Fewer drivers also means increased costs. Fechheimer told Brewbound that freight lanes are up anywhere from 20 to 40 percent over 2017 levels.
“That’s a pretty significant price increase that the system broadly is absorbing,” he said, adding that in most cases, those costs are passed on to the company’s wholesalers.
Lagunitas CEO Maria Stipp told Brewbound that the Heineken-owned California-based craft brewery’s freight rates “were much higher than our projections were even at the end of last year.”
“I’ve seen it table out a bit now, so I’m really hoping we’re seeing the end of that top number,” she said
According to Fechheimer, New Belgium won’t ship just to ship if the company can find a good rate.
“We’re not going to rush a truck out on the 31st if we don’t have to and there’s better rates,” he said. “For the most part, we’ve gotten every truck out that we’ve needed. Maybe it’s taken an extra couple of days.”
Although a few shipments have been delayed, New Belgium hasn’t experienced any out of stocks, Fechheimer added.
“We might have gotten distributor inventories lower than their par levels on any given day, but I don’t think we’ve lost any consumer purchases because of this,” he said.
Nevertheless, Fechheimer stressed the importance of keeping existing drivers happy by minimizing delays.

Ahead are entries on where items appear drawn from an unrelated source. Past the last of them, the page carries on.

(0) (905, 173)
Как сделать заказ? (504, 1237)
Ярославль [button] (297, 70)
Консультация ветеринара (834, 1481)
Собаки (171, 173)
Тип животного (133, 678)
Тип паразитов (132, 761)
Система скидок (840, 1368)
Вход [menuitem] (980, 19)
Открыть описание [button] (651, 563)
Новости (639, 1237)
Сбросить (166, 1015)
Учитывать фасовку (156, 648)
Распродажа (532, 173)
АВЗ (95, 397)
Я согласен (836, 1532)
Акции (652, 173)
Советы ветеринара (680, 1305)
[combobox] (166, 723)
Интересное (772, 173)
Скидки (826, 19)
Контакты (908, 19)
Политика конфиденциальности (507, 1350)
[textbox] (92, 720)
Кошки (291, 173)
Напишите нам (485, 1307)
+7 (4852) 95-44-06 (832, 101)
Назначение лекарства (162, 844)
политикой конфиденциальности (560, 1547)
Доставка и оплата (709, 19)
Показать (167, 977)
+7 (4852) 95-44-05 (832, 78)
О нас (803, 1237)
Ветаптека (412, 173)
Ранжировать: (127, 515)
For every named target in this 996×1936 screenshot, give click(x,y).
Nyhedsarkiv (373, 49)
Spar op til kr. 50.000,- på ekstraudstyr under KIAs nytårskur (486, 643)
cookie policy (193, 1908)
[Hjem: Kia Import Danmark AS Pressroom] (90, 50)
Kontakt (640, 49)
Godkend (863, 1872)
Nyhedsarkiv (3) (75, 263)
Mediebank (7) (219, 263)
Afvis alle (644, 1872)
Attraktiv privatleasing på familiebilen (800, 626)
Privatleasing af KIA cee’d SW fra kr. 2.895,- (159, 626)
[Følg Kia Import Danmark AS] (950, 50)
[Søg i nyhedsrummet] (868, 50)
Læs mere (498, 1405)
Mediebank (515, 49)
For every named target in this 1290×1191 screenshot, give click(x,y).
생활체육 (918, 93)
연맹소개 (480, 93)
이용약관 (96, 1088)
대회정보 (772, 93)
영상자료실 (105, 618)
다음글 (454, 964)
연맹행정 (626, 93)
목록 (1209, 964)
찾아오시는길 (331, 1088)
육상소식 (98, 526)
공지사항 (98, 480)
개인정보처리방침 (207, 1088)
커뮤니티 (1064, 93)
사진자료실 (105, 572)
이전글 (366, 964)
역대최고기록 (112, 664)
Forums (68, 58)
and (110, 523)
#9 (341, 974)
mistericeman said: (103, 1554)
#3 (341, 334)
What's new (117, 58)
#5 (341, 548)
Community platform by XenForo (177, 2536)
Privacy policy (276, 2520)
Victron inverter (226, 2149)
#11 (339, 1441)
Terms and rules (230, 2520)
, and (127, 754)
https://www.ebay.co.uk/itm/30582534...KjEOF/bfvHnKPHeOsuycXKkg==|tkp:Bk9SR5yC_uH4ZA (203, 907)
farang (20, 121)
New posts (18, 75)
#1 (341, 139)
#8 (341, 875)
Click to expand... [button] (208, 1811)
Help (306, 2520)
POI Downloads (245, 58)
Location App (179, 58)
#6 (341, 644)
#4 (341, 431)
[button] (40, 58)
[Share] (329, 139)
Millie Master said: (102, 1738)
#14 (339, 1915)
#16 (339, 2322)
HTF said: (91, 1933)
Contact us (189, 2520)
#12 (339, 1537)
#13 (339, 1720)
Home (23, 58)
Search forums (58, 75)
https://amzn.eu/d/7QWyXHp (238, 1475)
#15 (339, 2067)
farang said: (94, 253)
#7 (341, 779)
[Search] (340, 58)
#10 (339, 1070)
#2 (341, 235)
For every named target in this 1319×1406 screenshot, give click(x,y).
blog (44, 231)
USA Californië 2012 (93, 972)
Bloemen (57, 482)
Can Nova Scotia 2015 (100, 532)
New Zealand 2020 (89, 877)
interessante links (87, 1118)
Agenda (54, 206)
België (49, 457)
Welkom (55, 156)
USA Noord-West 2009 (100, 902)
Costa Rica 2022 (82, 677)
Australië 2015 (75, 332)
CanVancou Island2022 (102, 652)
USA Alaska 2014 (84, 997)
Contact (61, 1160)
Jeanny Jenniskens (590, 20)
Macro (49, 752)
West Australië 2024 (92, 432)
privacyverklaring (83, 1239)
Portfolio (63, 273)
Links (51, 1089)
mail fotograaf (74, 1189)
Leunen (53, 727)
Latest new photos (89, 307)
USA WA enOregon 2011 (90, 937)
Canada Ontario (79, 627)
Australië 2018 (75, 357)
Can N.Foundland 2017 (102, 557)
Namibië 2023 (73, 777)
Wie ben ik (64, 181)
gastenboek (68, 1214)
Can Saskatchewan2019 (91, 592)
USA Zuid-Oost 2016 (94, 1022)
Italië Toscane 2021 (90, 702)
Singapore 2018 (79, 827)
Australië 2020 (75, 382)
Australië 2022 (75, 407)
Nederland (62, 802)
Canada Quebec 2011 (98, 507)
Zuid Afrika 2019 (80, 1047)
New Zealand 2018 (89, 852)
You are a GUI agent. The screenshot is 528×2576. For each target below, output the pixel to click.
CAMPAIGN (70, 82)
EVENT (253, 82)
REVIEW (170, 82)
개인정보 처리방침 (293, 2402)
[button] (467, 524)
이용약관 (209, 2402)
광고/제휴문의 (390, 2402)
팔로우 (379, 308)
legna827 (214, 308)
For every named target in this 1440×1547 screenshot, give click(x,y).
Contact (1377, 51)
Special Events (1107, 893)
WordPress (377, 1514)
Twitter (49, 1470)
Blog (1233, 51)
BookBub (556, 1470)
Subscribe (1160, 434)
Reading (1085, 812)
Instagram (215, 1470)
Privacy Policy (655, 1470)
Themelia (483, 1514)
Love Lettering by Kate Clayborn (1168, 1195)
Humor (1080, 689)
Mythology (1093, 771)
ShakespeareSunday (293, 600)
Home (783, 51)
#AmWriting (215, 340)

“Literally for those drivers, rate time is money,” he said. “So we do everything we can to get them back on the road as fast as possible.”
For its part, Sierra Nevada works with three main “asset-based carriers” — companies that own their own trucks and work directly with customers to move freight — to ship the company’s beer in refrigerated trailers from its Chico, California, and Mills River, North Carolina, facilities, Cooper said.
Doing so has kept the company from using the open market where drivers are charging “whatever they want you to pay.”
“There are carriers out there that are turning away freight like crazy,” he said.